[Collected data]
=====

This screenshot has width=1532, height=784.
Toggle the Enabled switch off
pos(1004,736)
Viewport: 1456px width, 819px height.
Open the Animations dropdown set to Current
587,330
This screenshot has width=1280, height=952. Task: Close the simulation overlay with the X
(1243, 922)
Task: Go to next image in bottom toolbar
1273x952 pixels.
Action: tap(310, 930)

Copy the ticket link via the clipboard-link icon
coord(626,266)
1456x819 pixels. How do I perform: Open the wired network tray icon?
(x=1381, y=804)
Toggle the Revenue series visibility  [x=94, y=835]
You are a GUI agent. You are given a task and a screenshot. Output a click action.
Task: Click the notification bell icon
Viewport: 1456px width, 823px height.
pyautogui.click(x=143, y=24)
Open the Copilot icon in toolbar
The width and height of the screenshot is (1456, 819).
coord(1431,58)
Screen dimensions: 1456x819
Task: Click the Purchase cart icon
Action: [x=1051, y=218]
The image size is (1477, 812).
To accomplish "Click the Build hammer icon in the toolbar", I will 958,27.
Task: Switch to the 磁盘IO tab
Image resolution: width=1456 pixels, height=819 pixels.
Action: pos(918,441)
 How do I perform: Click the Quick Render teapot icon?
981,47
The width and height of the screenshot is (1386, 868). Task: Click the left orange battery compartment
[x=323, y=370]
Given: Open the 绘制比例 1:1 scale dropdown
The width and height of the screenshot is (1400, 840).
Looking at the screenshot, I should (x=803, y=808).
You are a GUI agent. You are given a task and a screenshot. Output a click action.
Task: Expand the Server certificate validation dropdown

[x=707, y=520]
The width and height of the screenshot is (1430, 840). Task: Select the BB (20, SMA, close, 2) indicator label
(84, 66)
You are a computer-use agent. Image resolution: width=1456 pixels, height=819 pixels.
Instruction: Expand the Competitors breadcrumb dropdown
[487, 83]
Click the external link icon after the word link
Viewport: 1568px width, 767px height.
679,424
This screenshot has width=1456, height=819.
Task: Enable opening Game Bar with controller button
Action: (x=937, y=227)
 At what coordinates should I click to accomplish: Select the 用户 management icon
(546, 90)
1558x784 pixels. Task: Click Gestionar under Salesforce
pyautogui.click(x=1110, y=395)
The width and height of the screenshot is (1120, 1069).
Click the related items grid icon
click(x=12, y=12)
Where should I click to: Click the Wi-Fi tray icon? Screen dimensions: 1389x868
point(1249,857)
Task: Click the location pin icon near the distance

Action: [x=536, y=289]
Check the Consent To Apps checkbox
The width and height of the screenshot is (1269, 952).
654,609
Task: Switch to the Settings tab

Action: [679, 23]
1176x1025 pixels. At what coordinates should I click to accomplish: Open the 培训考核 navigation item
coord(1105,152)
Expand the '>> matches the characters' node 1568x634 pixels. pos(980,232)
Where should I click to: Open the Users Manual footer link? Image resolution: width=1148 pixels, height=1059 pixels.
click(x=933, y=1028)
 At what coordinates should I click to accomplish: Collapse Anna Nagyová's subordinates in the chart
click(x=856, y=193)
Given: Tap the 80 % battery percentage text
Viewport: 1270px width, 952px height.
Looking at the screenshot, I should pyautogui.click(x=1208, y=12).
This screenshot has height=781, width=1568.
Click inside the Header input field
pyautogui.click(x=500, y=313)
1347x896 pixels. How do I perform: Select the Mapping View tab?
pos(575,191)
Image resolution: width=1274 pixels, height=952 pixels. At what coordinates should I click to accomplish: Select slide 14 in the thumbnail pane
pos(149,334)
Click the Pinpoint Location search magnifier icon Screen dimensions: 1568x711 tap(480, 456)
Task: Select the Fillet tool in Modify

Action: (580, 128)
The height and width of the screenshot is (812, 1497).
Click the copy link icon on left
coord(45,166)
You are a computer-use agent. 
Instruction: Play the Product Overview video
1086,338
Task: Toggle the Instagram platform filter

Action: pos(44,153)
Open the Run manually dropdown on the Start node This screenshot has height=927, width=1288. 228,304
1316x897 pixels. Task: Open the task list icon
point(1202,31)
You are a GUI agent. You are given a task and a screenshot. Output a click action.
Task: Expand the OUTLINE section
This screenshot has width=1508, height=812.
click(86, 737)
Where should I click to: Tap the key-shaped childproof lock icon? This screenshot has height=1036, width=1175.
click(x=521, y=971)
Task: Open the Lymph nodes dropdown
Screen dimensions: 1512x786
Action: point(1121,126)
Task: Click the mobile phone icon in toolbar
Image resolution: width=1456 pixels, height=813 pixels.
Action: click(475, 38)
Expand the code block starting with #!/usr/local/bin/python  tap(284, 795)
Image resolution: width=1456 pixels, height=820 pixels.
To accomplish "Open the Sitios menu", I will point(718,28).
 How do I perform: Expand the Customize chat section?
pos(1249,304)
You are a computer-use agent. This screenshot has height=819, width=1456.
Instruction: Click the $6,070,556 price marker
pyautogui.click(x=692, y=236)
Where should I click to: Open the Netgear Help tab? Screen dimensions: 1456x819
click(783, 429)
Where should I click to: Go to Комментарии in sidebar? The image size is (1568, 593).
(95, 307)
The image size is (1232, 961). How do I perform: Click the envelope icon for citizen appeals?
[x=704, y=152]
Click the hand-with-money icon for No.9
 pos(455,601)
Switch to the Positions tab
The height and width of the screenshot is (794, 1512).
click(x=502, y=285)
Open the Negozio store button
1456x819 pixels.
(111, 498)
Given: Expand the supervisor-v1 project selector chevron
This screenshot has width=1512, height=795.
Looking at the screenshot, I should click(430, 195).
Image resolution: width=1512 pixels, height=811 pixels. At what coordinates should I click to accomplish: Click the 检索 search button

=====

- [Task] Scan the records above. Return every line with "search" in it.

- [Answer below]
Click the Pinpoint Location search magnifier icon Screen dimensions: 1568x711 tap(480, 456)
Image resolution: width=1512 pixels, height=811 pixels. At what coordinates should I click to accomplish: Click the 检索 search button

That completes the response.